*REQUIREMENT*
Format the records below as a Markdown table with two columns, Row and Line, giving each non-blank line its own numbered row. Leave the pictures out of the table.

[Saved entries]
++++

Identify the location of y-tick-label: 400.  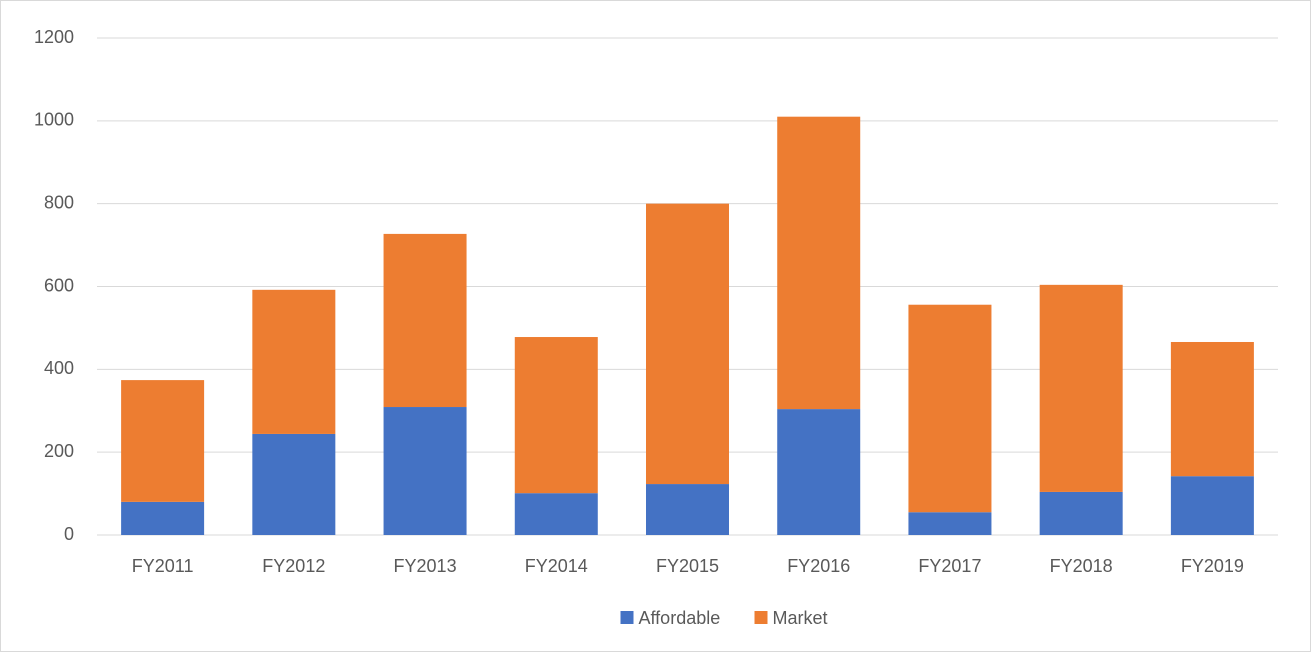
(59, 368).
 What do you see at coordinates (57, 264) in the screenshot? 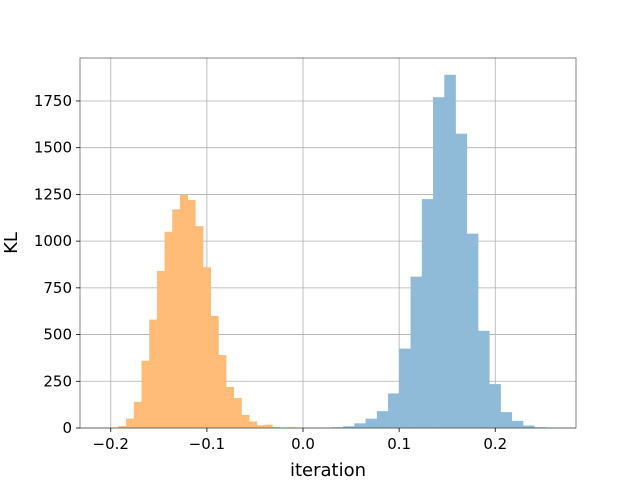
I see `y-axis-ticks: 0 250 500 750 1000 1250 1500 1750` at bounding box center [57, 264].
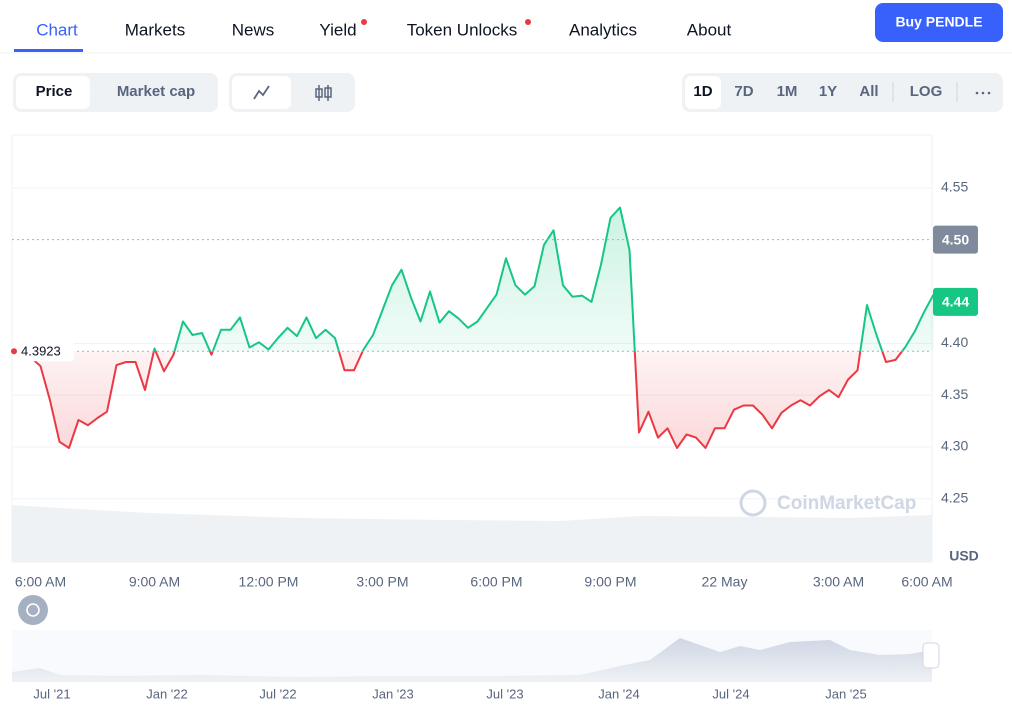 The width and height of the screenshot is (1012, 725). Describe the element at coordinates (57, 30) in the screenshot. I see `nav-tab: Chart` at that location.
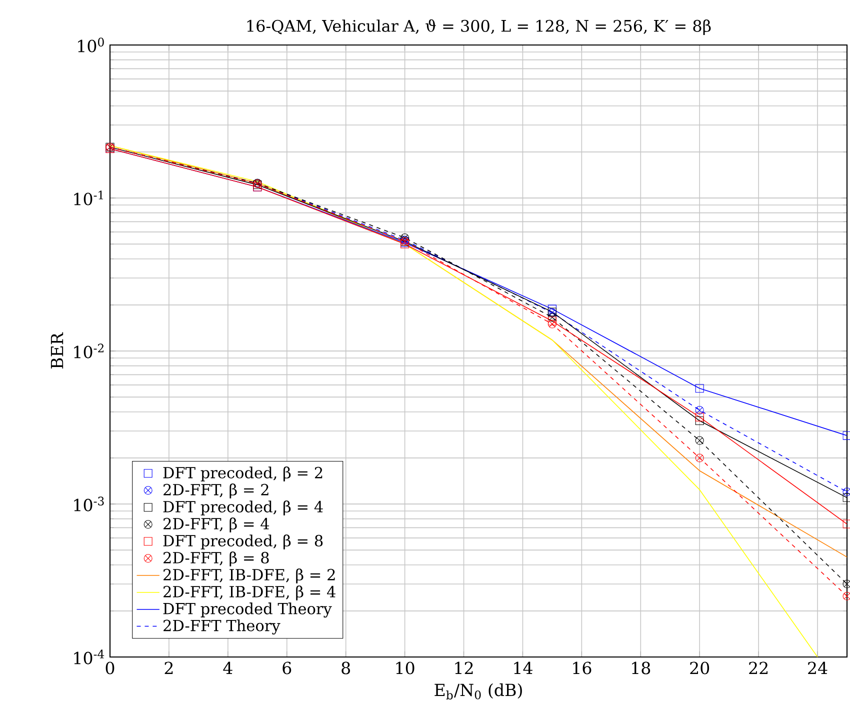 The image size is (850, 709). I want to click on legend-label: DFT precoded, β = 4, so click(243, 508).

++++

*RESULT*
| Row | Line |
|---|---|
| 1 | Identify the location of y-tick-label: 400.   |
| 2 | (59, 368). |
| 3 |  What do you see at coordinates (57, 264) in the screenshot?  |
| 4 | I see `y-axis-ticks: 0 250 500 750 1000 1250 1500 1750` at bounding box center [57, 264]. |
| 5 |  The width and height of the screenshot is (1012, 725). Describe the element at coordinates (57, 30) in the screenshot. I see `nav-tab: Chart` at that location. |
| 6 |  The image size is (850, 709). I want to click on legend-label: DFT precoded, β = 4, so click(243, 508). |